New comic celebrates Nancy Drew’s 90th anniversary by killing her

Because that’s a wonderful way to pay tribute to everyone’s favorite sleuth.

Here’s a crazy idea: create a new comic book series with a female lead, then kill said female lead before the first issue hits shelves so the whole story will revolve around the supporting male characters trying to solve her death.

Seems a little strange, but that’s how Dynamite Entertainment plans to celebrate the 90th anniversary of Nancy Drew this April.

Yes, you read that correctly.

Nancy Drew & the Hardy Boys: The Death of Nancy Drew, is the sequel to the 2017 noir series Nancy Drew & The Hardy Boys: The Big Lie — though Dynamite states that they’re both standalone series that don’t need to be read together. Written by Anthony Del Col and drawn by Riverdale artist Joe Eisma, the series follows the Hardy Boys as they investigate the mysterious circumstances of Nancy’s death.

“Over the years, there have been a lot of difficult mysteries to solve in the lives of Nancy Drew as well as the Hardy brothers,” said writer Anthony Del Col. “But I wanted to top them all, and so put together the ultimate case – solving Nancy’s death!
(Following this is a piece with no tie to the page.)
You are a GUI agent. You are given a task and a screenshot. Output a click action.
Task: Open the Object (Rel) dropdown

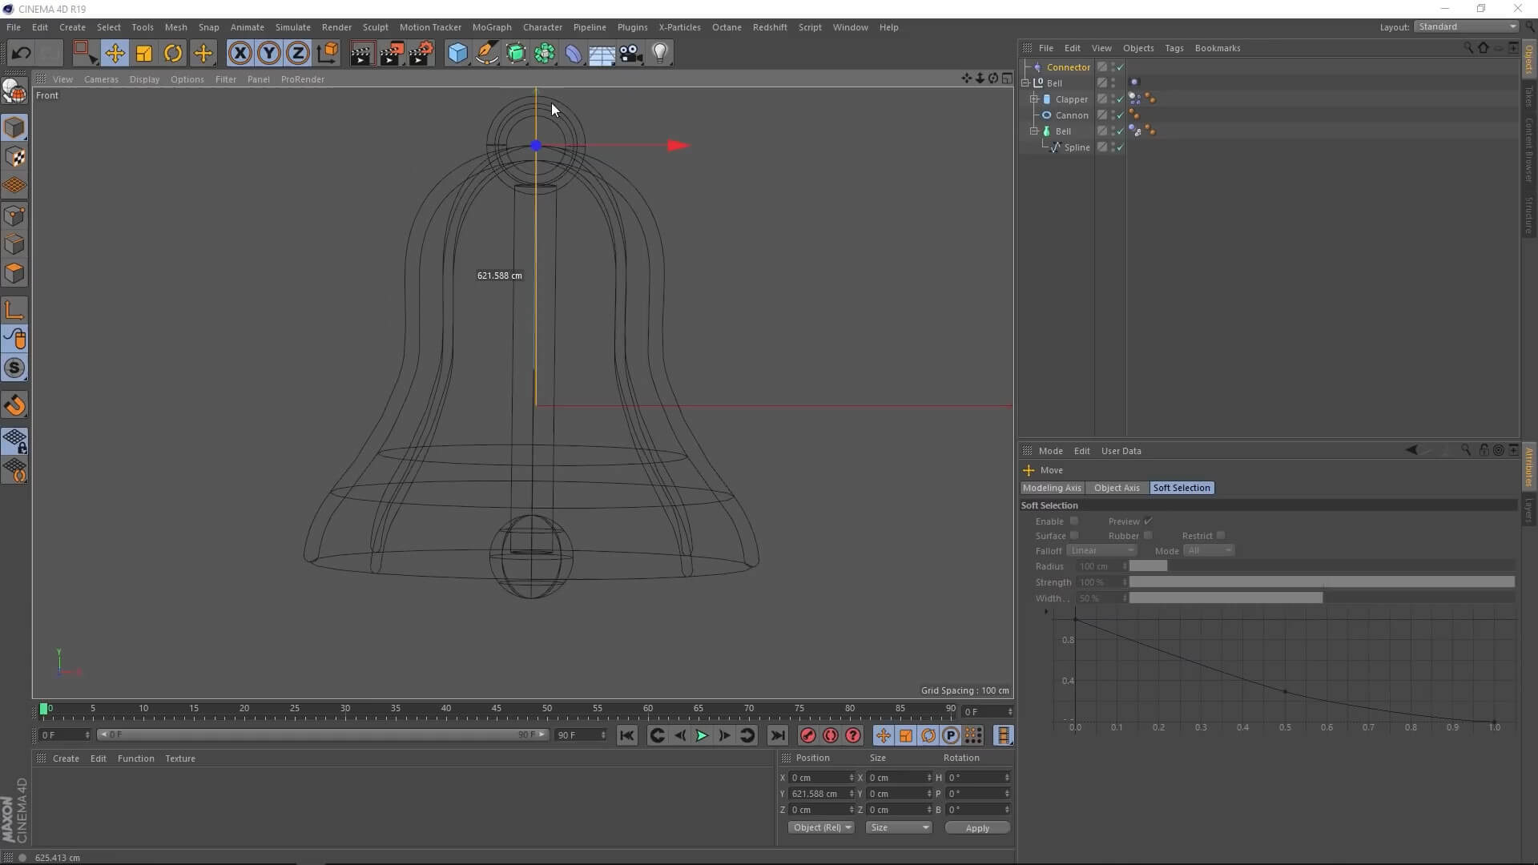tap(821, 827)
Joe Eisma and I have had a blast really coming up with some twists and turns that all fans – new and old – of Nancy, Frank and Joe will enjoy.”

Artist Joe Eisma, also doing covers for the series, added, “Anthony and I have crafted a white knuckle ride of twists and turns for Nancy Drew and The Hardy Boys. Whether you’re new to these characters or a long time fan, you won’t want to miss this book!”

Do I believe Nancy Drew is really dead? No — even the “Disposable Women/Women in Refrigerators” trope is that powerful. What’s really upsetting about all of this is…how do I put thus?

Comic books, movies, television shows, novels, etc. can be a subtle yet very powerful form of activism. They can change the way we perceive we look at certain groups of people, how we should feel about them, the way they act, the spaces they’re allowed to occupy, and Nancy Drew was a prime example of that. She redefined the type of roles a female could portray in a male-dominated world, and has influenced countless women across the globe — including Ruth Bader Ginsburg, Hillary Clinton, and Oprah Winfrey.

Using her anniversary and her death — whether it’s real or faked — used as a promotional tool to shine a spotlight on the Hardy Boys shows that even characters as iconic as Nancy Drew struggle to get the respect they deserve.